* **PROMPT**
Please reproduce the data exactly, though every picture must stay out.

====== SUPPLIED MATERIAL ======

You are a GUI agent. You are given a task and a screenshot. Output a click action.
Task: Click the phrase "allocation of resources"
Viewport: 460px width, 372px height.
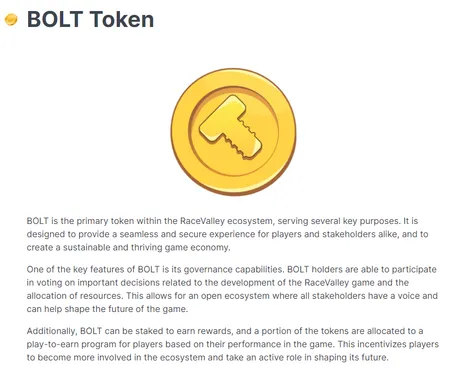tap(74, 296)
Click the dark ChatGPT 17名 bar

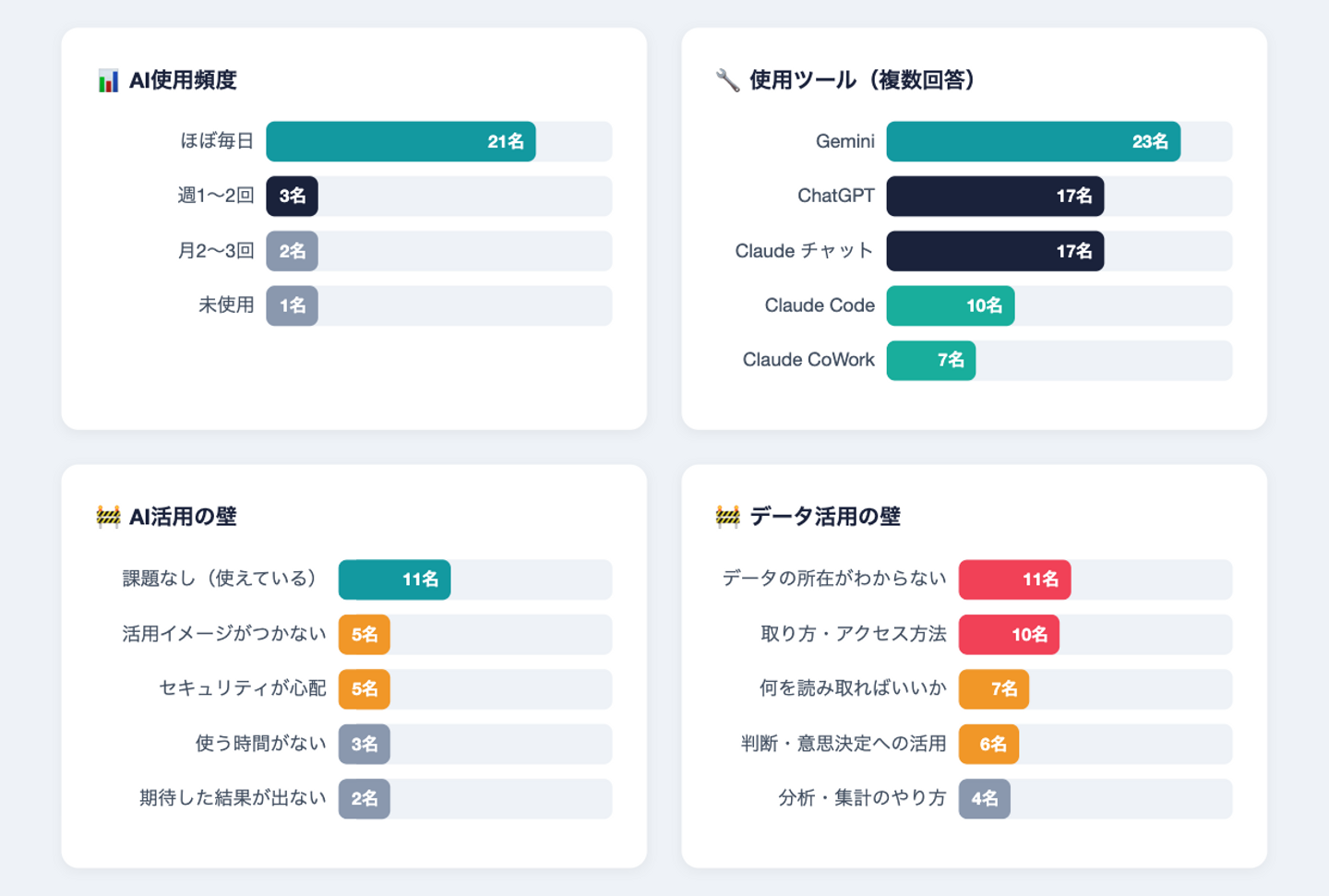tap(995, 197)
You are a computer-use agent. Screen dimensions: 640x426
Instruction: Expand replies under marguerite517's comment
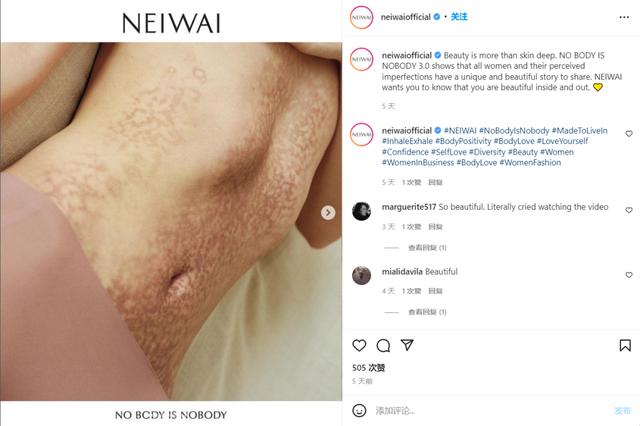[x=427, y=248]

======

* **EXERCISE RESULT**
You are a GUI agent. You are given a task and a screenshot. Output a click action.
Task: Click the phrase "allocation of resources"
Viewport: 460px width, 372px height.
tap(74, 296)
Click the dark ChatGPT 17名 bar

tap(995, 197)
You are a computer-use agent. Screen dimensions: 640x426
Instruction: Expand replies under marguerite517's comment
[x=427, y=248]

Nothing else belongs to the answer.